Naomi is suffering from insomnia, which involves disruptions in sleep patterns. The word 'insomnia' comes from the Latin for 'no sleep,' and that's just what happens with insomnia patients: they have trouble falling asleep or staying asleep. For example, Naomi has trouble falling asleep at night, but some people have no issues falling asleep. The problem is that they wake up during the night, so they can't get a full night's sleep.

Insomnia is the most common sleep disorder in Americans. It can come in two varieties: acute insomnia lasts only a short period of time, like one night or a few nights. But remember that Naomi has been having issues for months. When insomnia lasts for more than a few nights, it is known as chronic insomnia. Chronic insomnia can go on for weeks, months, or even years.

Some people think that narcolepsy, a condition where the brain can't regulate sleep-wake patterns, is the opposite of insomnia. This is because when people think about narcolepsy, they think of people who fall asleep suddenly, at any time and in any place.

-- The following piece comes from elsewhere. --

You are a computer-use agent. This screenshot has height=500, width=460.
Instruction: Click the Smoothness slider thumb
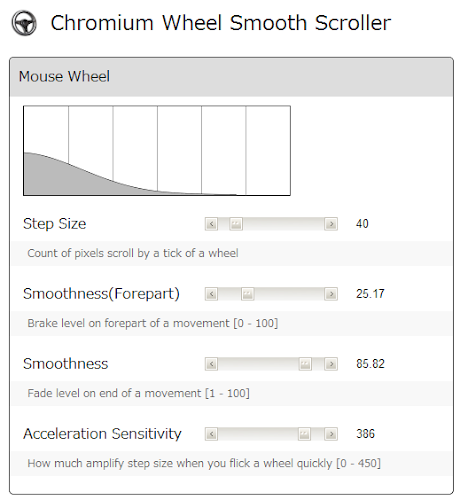click(305, 364)
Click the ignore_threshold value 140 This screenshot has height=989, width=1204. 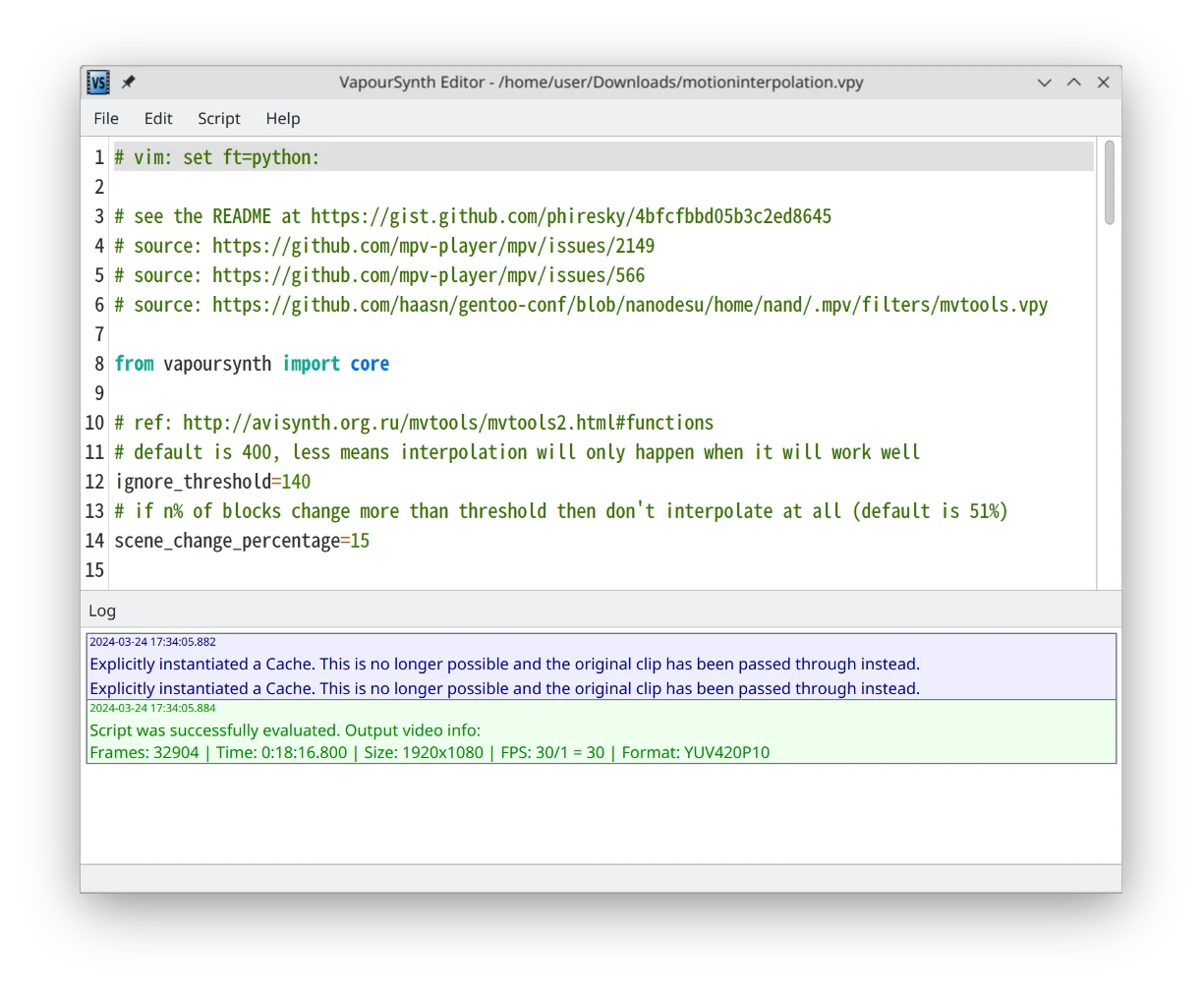pos(296,482)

Sudden sleep attacks are one symptom of narcolepsy, but they aren't the only one. In fact, many people might be surprised to know that insomnia is another symptom. The same thing that can make a narcoleptic fall asleep in the middle of a conversation can also keep them up at night; that is, they aren't able to control when they sleep.

Sleep Apnea & SIDS

Remember Jim? He snores, which drives his wife crazy, and even though he doesn't have insomnia, he doesn't feel refreshed when he wakes up. It's like he hasn't gotten any sleep, even though he has been in bed for a full nine hours.

Jim has sleep apnea, a condition involving pauses in breathing during sleep that last at least ten seconds. In other words, as he sleeps, Jim stops breathing over and over. That's scary and can be life threatening!

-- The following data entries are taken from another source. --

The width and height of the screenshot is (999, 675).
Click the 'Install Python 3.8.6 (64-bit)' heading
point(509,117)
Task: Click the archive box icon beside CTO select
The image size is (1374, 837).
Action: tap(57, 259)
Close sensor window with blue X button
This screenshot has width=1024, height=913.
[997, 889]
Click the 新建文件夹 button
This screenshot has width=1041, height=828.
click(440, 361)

Snoring is a major symptom of sleep apnea, as is feeling unrefreshed after sleep and waking up during the night. Jim will want to see a doctor, who might prescribe a machine to help him breathe regularly while sleeping.

What could cause sleep apnea? Doctors aren't really sure of the causes, but there are some risk factors. These include having a large tongue, being overweight, having an overbite, smoking or drinking, and being over 40. Jim, for example, is overweight and in his 50s, so he has two risk factors.

Another life-threatening disorder that can strike while asleep is sudden infant death syndrome, or SIDS, which is the leading cause of death in infants aged one month to one year. As the name implies, doctors don't know what causes otherwise healthy babies to suddenly die, but it usually happens when the babies are asleep. To prevent SIDS, doctors recommend that babies are always placed on their back to sleep, not on their stomach.